高速艇にも小型戦闘機にも搭乗していない。
従って推進エンジンの発光も熱も重力波もない。
金属反応も演算反応もない。
光速で飛行する人間の体温など極寒の宇宙空間の輻射で紛れてしまうだろう。
反乱軍の戦艦に搭載されている高感度監視システムでも検知されない。
ではドッキー艦長は、いかにして飛んでいるのか?
どうやって光速を越えていのか?
重力波が検知されていないということは、この時代の人類に備わっている体内反重力推進でもない。
そもそも体内重力器官では光速を超えられない。
一体どこの世界に生身の身体で単独で、光速限界を突破する存在がいようか?
ドッキー艦長の光速飛行の推進法は不明。
しかしドッキー艦長の軌跡には魔原子崩壊による魔力が残されていた。
従って、これは科学的推進技術ではない。
人類が検知することのできない何らかの未知の魔法推進を行使しているということだ。
科学でなければ残るは魔法だけだ。
そう、人類が宇宙に進出した時点で捨てた魔法。
それが実行されているようだった。
ただし魔法で光速を超えるという報告はない。
一万年前、狭い惑星上で戦っていた人類に光速を越える必要がなかった。
そもそもこの科学全盛の時代に魔法は滅亡している。
従ってこれが魔法推進なのか、実際には検証のしようがない。
だがドッキー艦長は先日の魔王との戦いで損傷し、アイテムボックスに収納してあった身体に移行した。
その身体には魔力があった。
それが意味することは一つしかない。
だがそれを言葉にするのは簡単だ。
だがそれを言葉にするのは、ここではあえてやめておこう。
もし反乱軍の戦艦に窓があればドッキー艦長が光速の壁を突破したチェレンコフ光を目にすることが出来ただろう。
長い幻想的な光の尾を描くアウトレイラインを見ることが出来ただろう。
その強固な防御スクリーンに衝突した塵が発生させたフェアリーダストを見ることが出来ただろう。
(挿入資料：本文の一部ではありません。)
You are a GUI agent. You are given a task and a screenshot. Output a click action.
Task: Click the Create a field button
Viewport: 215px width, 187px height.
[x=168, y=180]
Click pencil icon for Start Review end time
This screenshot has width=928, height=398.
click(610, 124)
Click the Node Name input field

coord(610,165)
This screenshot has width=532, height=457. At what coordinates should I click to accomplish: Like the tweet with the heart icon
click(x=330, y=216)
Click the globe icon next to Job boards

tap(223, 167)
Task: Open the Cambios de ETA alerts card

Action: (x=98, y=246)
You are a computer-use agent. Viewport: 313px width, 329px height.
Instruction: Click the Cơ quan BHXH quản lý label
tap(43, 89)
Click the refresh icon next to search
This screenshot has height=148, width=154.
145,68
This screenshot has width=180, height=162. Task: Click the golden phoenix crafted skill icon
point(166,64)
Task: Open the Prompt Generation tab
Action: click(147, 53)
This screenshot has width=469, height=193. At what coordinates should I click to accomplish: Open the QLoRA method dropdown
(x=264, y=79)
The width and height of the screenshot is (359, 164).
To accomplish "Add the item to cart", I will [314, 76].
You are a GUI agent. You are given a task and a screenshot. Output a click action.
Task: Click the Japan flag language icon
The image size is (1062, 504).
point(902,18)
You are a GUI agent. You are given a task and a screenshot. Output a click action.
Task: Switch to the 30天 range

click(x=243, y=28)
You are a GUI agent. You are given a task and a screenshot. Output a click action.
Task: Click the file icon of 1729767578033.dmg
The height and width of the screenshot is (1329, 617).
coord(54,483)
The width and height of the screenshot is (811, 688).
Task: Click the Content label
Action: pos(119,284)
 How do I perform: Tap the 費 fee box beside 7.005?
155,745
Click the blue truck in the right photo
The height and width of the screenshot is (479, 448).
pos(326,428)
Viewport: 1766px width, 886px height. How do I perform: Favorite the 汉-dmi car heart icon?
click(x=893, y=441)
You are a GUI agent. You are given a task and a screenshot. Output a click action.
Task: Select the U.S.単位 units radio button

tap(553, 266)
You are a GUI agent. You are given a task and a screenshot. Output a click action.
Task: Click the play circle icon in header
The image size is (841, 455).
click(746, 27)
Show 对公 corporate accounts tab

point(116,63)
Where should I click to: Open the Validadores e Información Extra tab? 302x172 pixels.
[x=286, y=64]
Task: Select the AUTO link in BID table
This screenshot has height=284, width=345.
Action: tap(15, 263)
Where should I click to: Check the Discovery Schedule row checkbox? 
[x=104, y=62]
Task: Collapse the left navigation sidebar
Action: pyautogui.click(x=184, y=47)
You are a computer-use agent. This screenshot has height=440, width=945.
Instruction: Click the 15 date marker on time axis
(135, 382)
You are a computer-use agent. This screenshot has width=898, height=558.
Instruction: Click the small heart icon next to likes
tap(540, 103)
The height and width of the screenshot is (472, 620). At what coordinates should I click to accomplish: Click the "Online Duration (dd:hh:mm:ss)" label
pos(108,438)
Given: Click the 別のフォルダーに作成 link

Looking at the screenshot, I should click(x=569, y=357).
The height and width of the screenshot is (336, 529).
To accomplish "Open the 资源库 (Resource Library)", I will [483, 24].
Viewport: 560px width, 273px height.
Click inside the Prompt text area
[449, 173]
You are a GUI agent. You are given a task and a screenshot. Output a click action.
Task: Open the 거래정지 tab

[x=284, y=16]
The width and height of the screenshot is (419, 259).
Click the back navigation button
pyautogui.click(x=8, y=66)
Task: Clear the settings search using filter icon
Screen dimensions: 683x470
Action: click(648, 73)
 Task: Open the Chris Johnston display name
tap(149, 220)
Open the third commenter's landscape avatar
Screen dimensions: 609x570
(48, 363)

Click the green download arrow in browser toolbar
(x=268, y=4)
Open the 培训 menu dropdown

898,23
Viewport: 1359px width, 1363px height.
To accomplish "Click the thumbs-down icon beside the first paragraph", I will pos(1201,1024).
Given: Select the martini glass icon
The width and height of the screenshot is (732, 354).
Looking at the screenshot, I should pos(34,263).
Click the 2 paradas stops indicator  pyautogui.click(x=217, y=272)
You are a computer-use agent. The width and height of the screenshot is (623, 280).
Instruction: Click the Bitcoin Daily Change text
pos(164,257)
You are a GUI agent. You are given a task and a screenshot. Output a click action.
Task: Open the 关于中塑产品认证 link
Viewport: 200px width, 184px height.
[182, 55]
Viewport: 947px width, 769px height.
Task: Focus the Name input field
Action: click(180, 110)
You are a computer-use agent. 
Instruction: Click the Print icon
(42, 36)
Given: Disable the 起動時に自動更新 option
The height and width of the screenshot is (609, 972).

あまりの速度差によって塵が圧縮されたベイパーコーンを見ることが出来ただろう。
だが残念ながらこの時代の宇宙船には窓はなかった。
それ故、誰にも気付かれずに目標に向けて爆走していた。
「あのー艦長? なんか今、独り言を言いました?」
リーマイ副官の美しい声が、光速で飛行するドッキー艦長の耳元に届いた。
現在、この主星域全体は反乱軍のアンビエントジャミングで攪乱され、瞬間通信は不可能だった。
だがサンダーゲートの強力な空間探査波が、そのジャミングをものともせず、光速を超えて飛行するドッキー艦長と瞬間通信、アクティブリンクしていた。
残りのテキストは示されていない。